Lo scopo non dichiarato di molti social network è quello di farci passare più tempo possibile davanti al monitor: ecco il motivo per cui è nato Social Media Zero. Facebook ci propone un feed personalizzato, Twitter trabocca di informazioni, articoli, approfondimenti, tendenze per essere aggiornati. Instagram propone miliardi di fotografie, che con i filtri adatti possono diventare più accattivanti. Snapchat ci affolla di immagini buffe la chat. WhatsApp è una costante fonte di messaggi, non sempre piacevoli. E potremmo continuare parlando di tutte le app che utilizziamo.
Più o meno tutti parlano costantemente di engagement e di come aumentarlo. Ovvero di come trattenere il più possibile gli utenti nella propria piattaforma, senza che saltellino da un link all’altro. Ecco quindi streaming direttamente in Facebook e Twitter, e tutta una serie di altre novità.
Invece cosa farebbe questo Social Media Zero?
Già dal nome, dovrebbe fare pensare al suo obiettivo, un obiettivo in assoluta controtendenza rispetto ai suoi competitor. Già perchè Social Media Zero è un social minimale, una proposta etica, che attraverso una serie di tecnologia mira a non “rubare” tempo agli utenti e ristabilire i confini tra umano e virtuale.
Se la concorrenza è impegnata accanitamente nell’obbiettivo inverso, Social Media Zero non propone pubblicità, controlla che l’utente pubblichi solo un post al giorno. Un luogo senza distrazioni continue, insomma, come sono in realtà Facebook, Instagram o Twitter. Il tutto sostenuto da un abbonamento premium.
Social Media Zero: gli esordi
Il progetto nasce come seconda idea dei creatori di 1 Second Everyday, un’applicazione inizialmente sviluppata da Cesa Kuriyama. L’idea è originale, quasi bizzarra: la registrazione di un secondo, ogni giorno, e la successiva creazione di un’unico film composto dai frame collezionati quotidianamente. L’app è disponibile dal 2013, sia per Android che iPhone.
Adesso, la novità: un’altra idea innovativa (sostenibile? Vedremo quanto in futuro) che forse farà strada, vista la definizione di “time-consuming” che viene appiccicata spesso a tutto ciò che ruota attorno a smartphone, applicazioni e social network. Il “Phubbing” d’altra parte è stigmatizzato spesso come il marchio di una generazione impegnata più nella propria vita virtuale che nella realtà.
Social Media Zero, potremmo esagerando parlare di “grado zero” dei social, in questo periodo sta raccogliendo fondi sulla piattaforma di crowdfunding Kickstarter.
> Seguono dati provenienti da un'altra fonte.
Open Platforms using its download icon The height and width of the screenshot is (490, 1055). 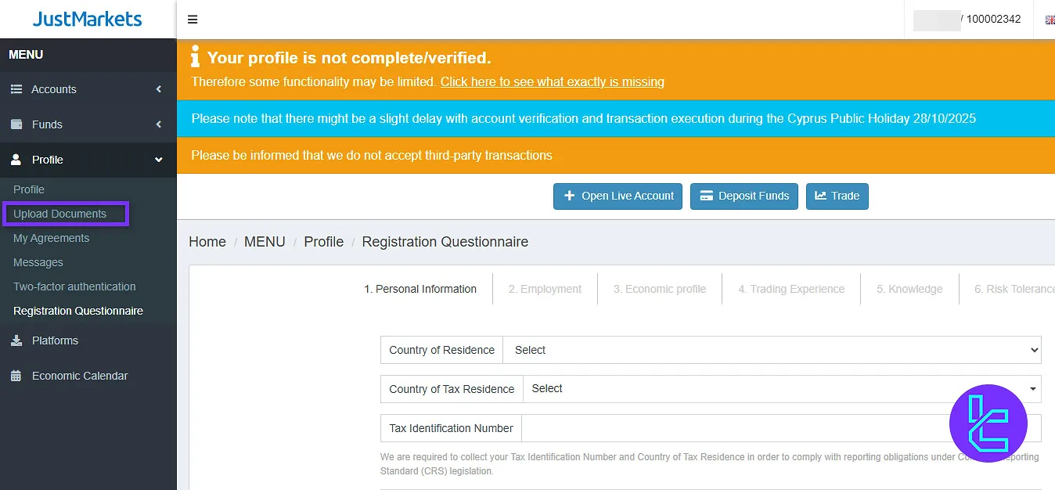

L’obbiettivo è quello di raccogliere 50 mila dollari. La strategia di raccolta fondi di Social Media Zero è semplice, efficace e un po’ inquietante: mostra semplicemente quanto tempo della nostra vita passiamo davanti ai social network, come Facebook.
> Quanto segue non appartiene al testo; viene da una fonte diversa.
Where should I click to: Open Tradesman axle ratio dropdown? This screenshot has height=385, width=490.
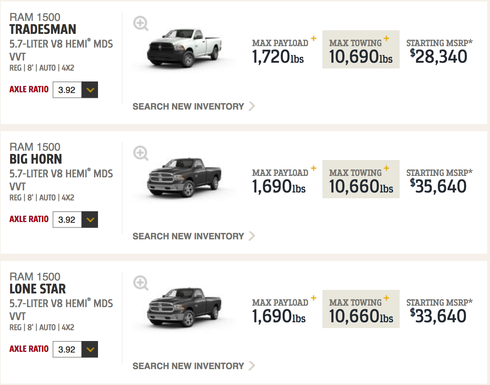point(75,90)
Se anche voi pensate che i social network stiano prendendo un po’ troppo la mano agli utenti, forse sarà il caso di andare su Kickstarter e contribuire. Seguiremo gli sviluppi di Social Media Zero attentamente, per capire se una controtendenza può costituire un prodotto di successo che risponde all’esigenza di riappropriarsi di tempistiche più umane, magari con un tasso un po’ meno elevato di tecnologia.